Over the course of the show, we see Shelby as the positive person, always praying and trying to get along with everyone. She comes off as fake in herself and her identity which causes conflict with Toni Shalifoe. Toni is enraged by Shelby’s growing relationship with her best friend Martha Blackburn played by Jenna Clause. The conflict between each other is strong and while it is meant to build up the tension between the two characters it is flat and ultimately superficial.


 Toni’s and Shelby’s relationship becomes romantic


In episode 6, it is revealed that Shelby is homophobic.  Before the group can cast her off as a bigot, in the same episode, Toni and Martha become deathly ill. It is Shelby who forcibly saves Toni from her fate. Shelby’s bigotry is instantly forgiven for her heroic efforts, but in reality, Shelby’s act of heroism is rooted in guilt. 

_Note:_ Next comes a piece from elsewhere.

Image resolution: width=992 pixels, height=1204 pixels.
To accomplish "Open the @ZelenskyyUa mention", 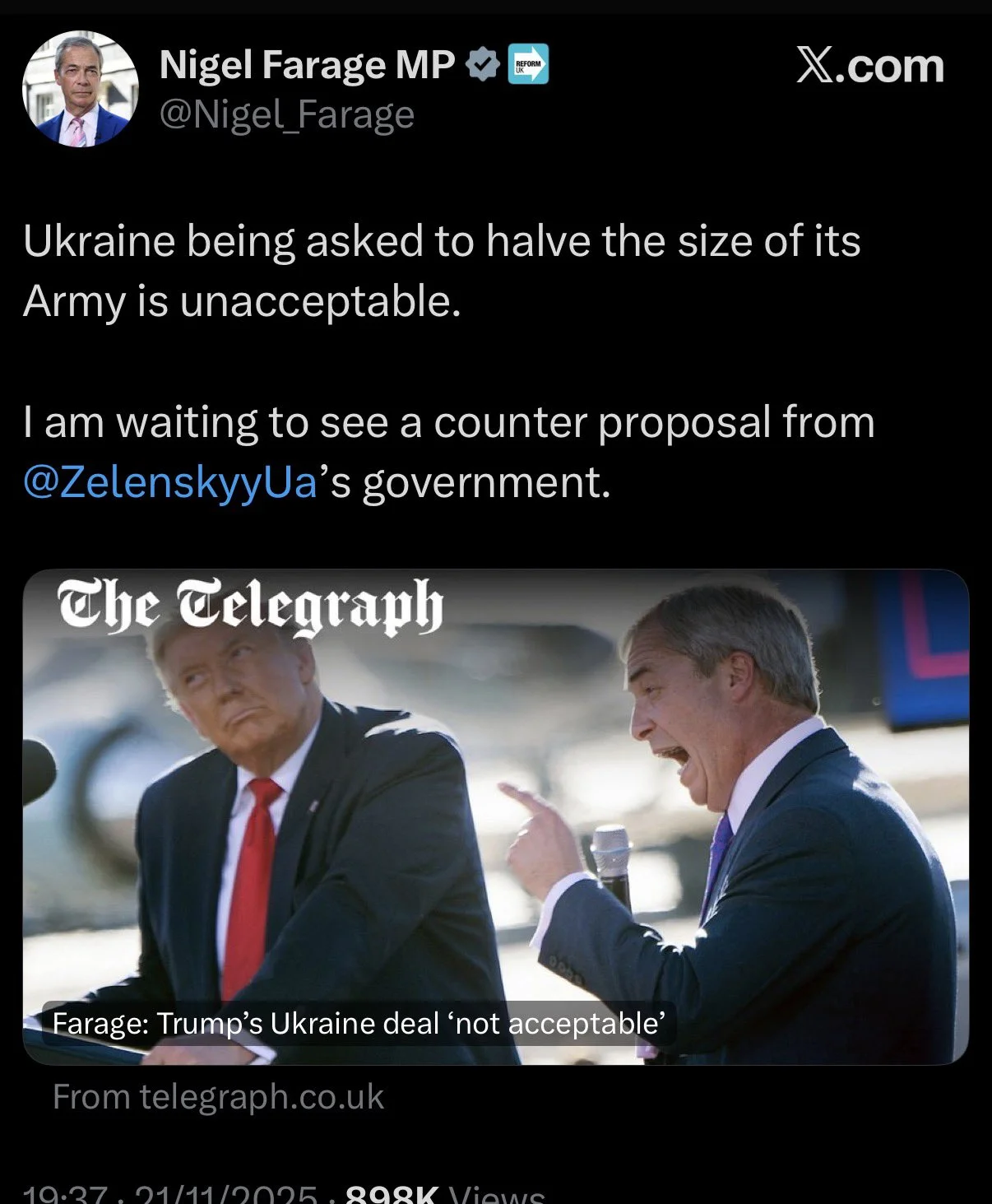I will (x=170, y=482).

In a flashback, we learn that Shelby’s homophobia comes from her denying her own sexuality. Shelby’s father played by Warren Kole (a pastor) catches Shelby kissing her best friend Becca Gilroy played by Stefania LaVie Owen. Although Shelby is the one that kissed Becca, she tells her father Becca kissed her messing her relationship with Becca and Becca’s relationship with the community (Becca has already been shamed by the community before). Shelby’s lie causes Becca to commit suicide. This saves her status and current reputation as a beauty.  Now we know why Shelby is concentrated on doing good deeds. It is to cover up what happened and her guilt not because she is a good person.

At this point in the series,  I could see how this adds depth to Shebly and her storyline, however, from here things become even more cringy.



After Shelby saves Toni’s life, they don’t become best friends they become lovers. While Toni attempts to reconcile with Shelby after she saves her life. Shelby kisses her and runs off. This sends Toni over a loop and Toni goes after her. A romantic relationship blossoms between the two and Toni and Shelby decide that their relationship is worth it with Toni’s convincing. Shelby kissed her but it is still hesitant??? But Toni is accepting? 

This is one of those WTF moments I was talking about earlier…

I think the writers wanted their relationship to symbolize freedom to be yourself, but it comes off as so cliché. This relationship seems forced by the writers for the sake of inclusion and diversity and it gives Shelby forgiveness even though her past actions were awful; Shelby suffers no consequences. 

When there’s diversity there is always a catch

What’s up with writers need to constantly display problematic stereotypes just to use the word “diversity” in vain. If your diverse cast is going to be superficial and full of stereotypes then what is the point? The Wilds is potentially a good show but the stereotypes are so loud it ruins it.   The views, the actors, and the script deserves better.